DATA SHOWN >>

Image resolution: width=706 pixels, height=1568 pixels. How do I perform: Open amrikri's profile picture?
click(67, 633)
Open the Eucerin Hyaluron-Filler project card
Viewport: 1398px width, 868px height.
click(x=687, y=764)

WORK INSTRUCTIONS >> Return all the lines shown above, word for word.

ANSWER TO THIS PROBLEM >>
Image resolution: width=706 pixels, height=1568 pixels. How do I perform: Open amrikri's profile picture?
click(67, 633)
Open the Eucerin Hyaluron-Filler project card
Viewport: 1398px width, 868px height.
click(x=687, y=764)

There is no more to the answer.